Long-term imposter product may finally become relevant as a high LTV option
The US Presidential inauguration had much to commend it, not least the poem from Amanda Gorman. To hear her words - at just 22-years old - and for them to be so incredibly powerful, wise, of the moment but lasting, was a complete inspiration.
Of course, as soon as the inauguration was over, the Twitter-scape went to work and did its thing.
The funniest video I've seen is a beautifully-edited one of Shaun Williamson (Barry from EastEnders) apparently entertaining the assembled Presidential Inauguration dignitaries with a powerful version of Labi Siffre's 'Something Inside So Strong'.
To the untrained eye you might think Shaun was truly there until you realise it's from a performance of his at a UK Bowls tournament in 2014. Still, you can't help thinking that if Trump had won, Shaun might have got the call.
But anyway, sometimes you wonder if these things might have really happened.

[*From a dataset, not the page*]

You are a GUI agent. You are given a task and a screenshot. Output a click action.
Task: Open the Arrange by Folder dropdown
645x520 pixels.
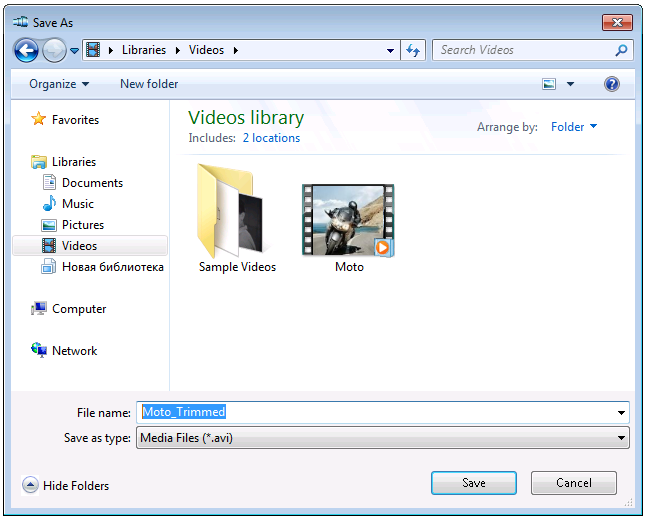click(573, 127)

Given the world in which we live in - and I'm thinking of press conferences being held in the parking lots of landscaping businesses - would it be so odd to have Barry from EastEnders singing his heart out to Joe Biden?
He seems like an imposter, but he might still have filled a role, was entertaining and would undoubtedly have given us something to talk about.

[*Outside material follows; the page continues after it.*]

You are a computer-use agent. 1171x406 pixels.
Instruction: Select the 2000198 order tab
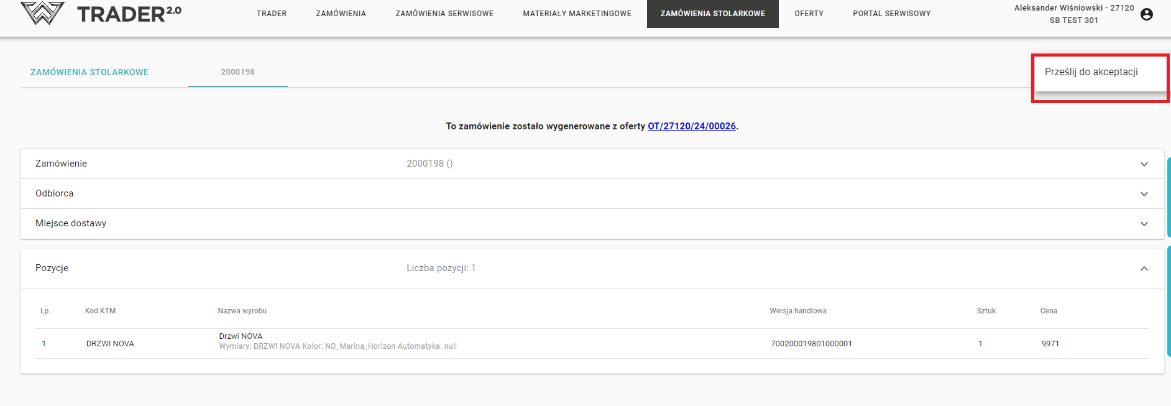[238, 73]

It got me thinking about who, or what, does that in our sector and I stumbled upon long-term fixed rate mortgages - a hardy perennial and constant fixture in our market over the last 20 years or so, and yet still probably suffering from imposter syndrome because take-up has never truly taken off.

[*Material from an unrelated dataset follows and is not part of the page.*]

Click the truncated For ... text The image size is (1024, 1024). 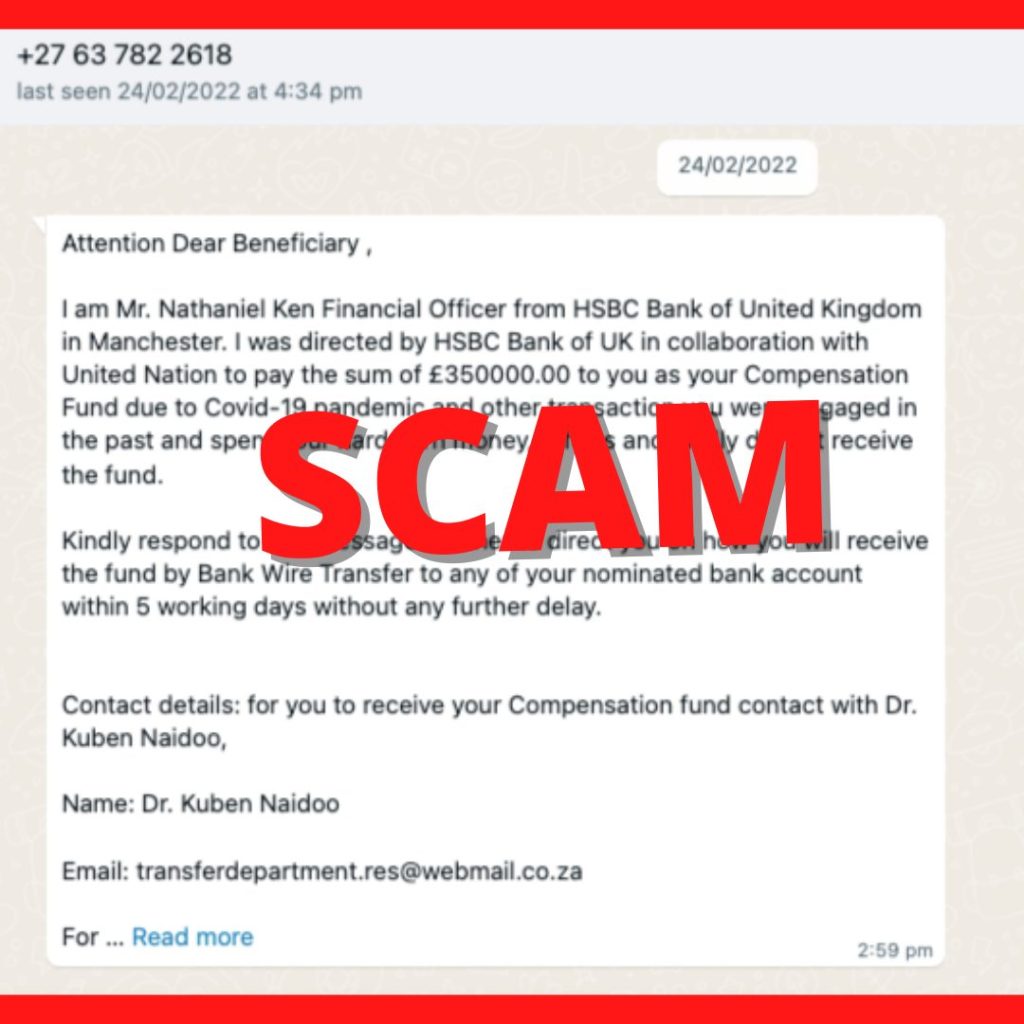click(93, 937)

And, of course, it is back on the agenda again, on a couple of fronts. Firstly, a Governmental one, with Boris Johnson seemingly behind a scheme to provide first-time buyers with access to long-term fixed-rate mortgages. And secondly with the news that Perenna has secured further funding to offer its fixed for life mortgages up to 95 per cent loan-to-value (LTV) with no charges for switching after the first five years.
Successive governments have supported long-term fixes for good reason, especially in a high or volatile interest environment, but as we know this isn't one of those eras.
Indeed, with the Bank of England Base Rate not expected to rise much at all in the next couple of years, are they actually required?
Part of me believes that actually this could be the very environment in which long-term fixes could make more of an impact.
Just mentioning 95 per cent LTV will prick up the ears of many potential borrowers, particularly first-timers, who have a five per cent deposit or equity but few, if any, product options.
And that's only if they have parental support.
We all know that the 95 per cent LTV market space is pretty much empty. Will this change in 2021? Possibly, but it's unlikely to be a highly competitive one.
One of the major issues always raised against long-term fixes is the length of the early repayment charge (ERC).
For those taking out a 95 per cent LTV mortgage, a five-year tie-in may not seem too onerous at all, although of course the big potential elephant in the room here would be the pricing.
Perenna's pricing will be determined by long-term covered bonds not traditional balance sheet lending, and therefore they may well be able to marry up long-term certainty with rates not beyond the pale or alternative options.
So, how might advisers react?
Let's be honest, the advisory community has never been overly enamoured with 10, 15 or 20-year fixed rates.
And why should they be, given the amount that can change during that time and the potential for customer grievance if they are unable to change mortgages without having to pay a big ERC.
But, advice on a five-year deal to a borrower who has very few options presently?
Whether the term is 25-years in theory, the fact the borrower can remortgage or change after five years without any charge, essentially makes it a five-year deal.
And who doesn't advise on five-year deals?
So, what has perhaps been an imposter product in the market might actually get its feet under the table for good this year. Cometh the moment, cometh the Barry from EastEnders of mortgage options. Your time might finally be now.